> RECORDS SHOWN
────────────────────

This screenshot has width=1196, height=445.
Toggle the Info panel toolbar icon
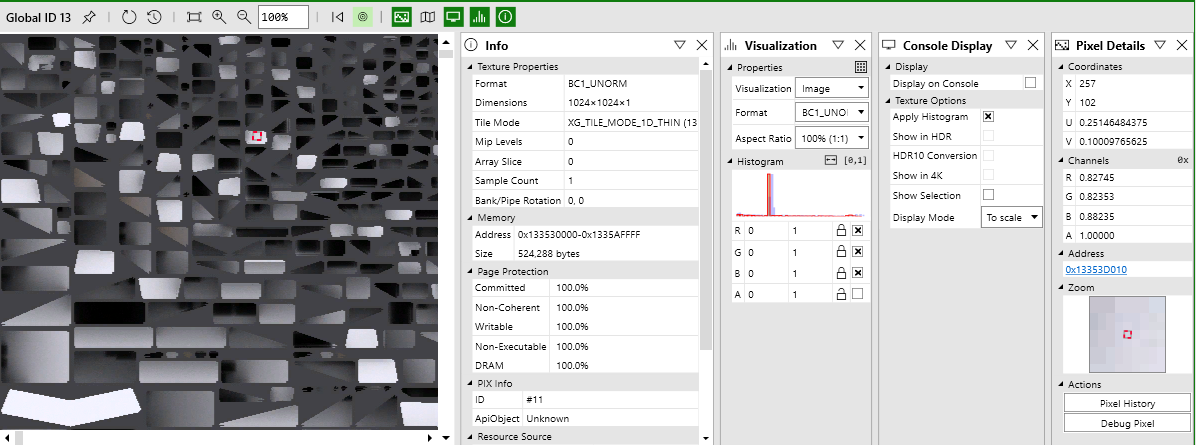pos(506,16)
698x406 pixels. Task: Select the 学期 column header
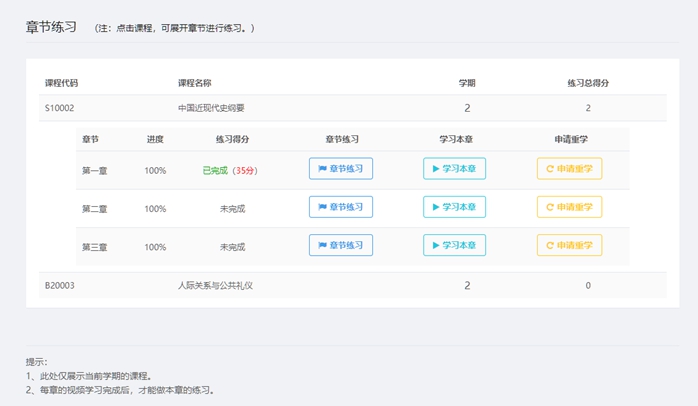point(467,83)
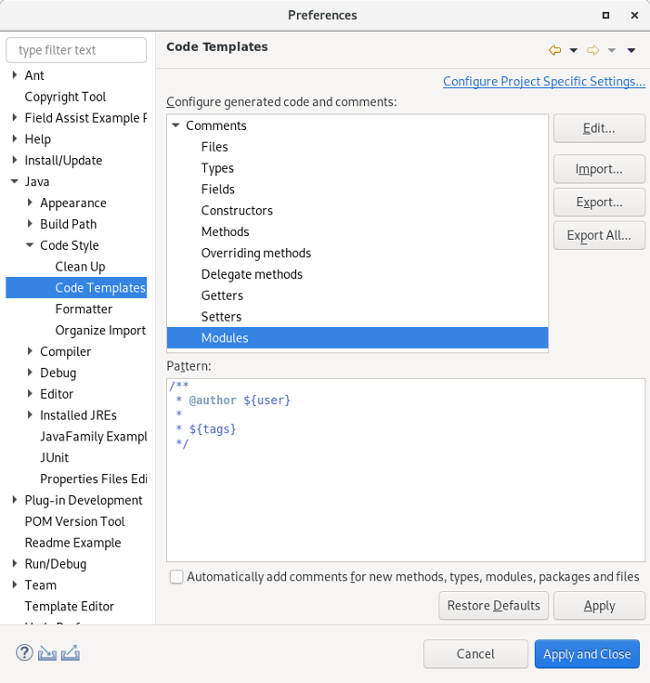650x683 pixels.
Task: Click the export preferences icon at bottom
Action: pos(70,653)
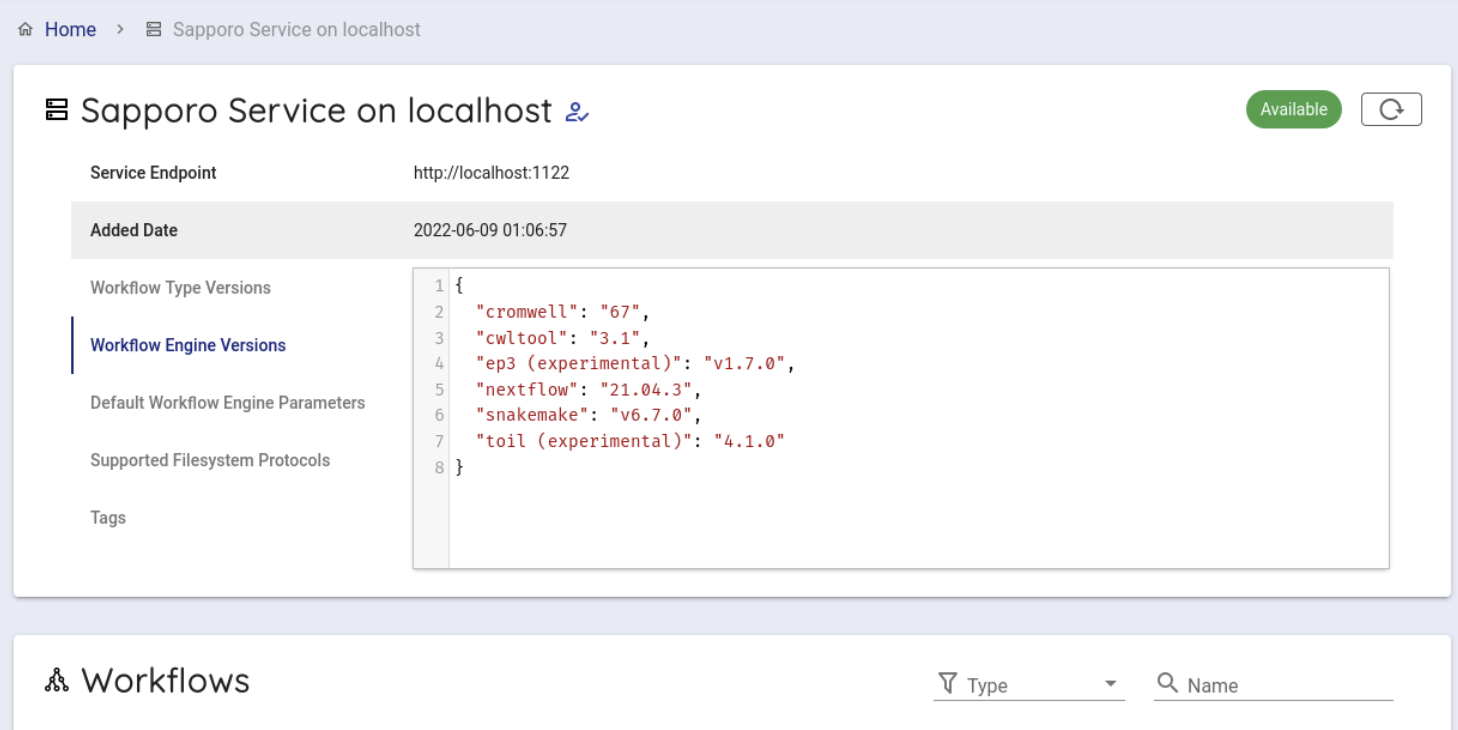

────────────────────

> WORK TO COMPLETE
An exact transcription is needed, covering the line with "698x406 pixels. Task: Select" and every line after it to the end of the entries, but not the pictures.

> WRITTEN ANSWER
698x406 pixels. Task: Select the 学期 column header
point(467,83)
650x683 pixels.
Task: Click the export preferences icon at bottom
Action: pos(70,653)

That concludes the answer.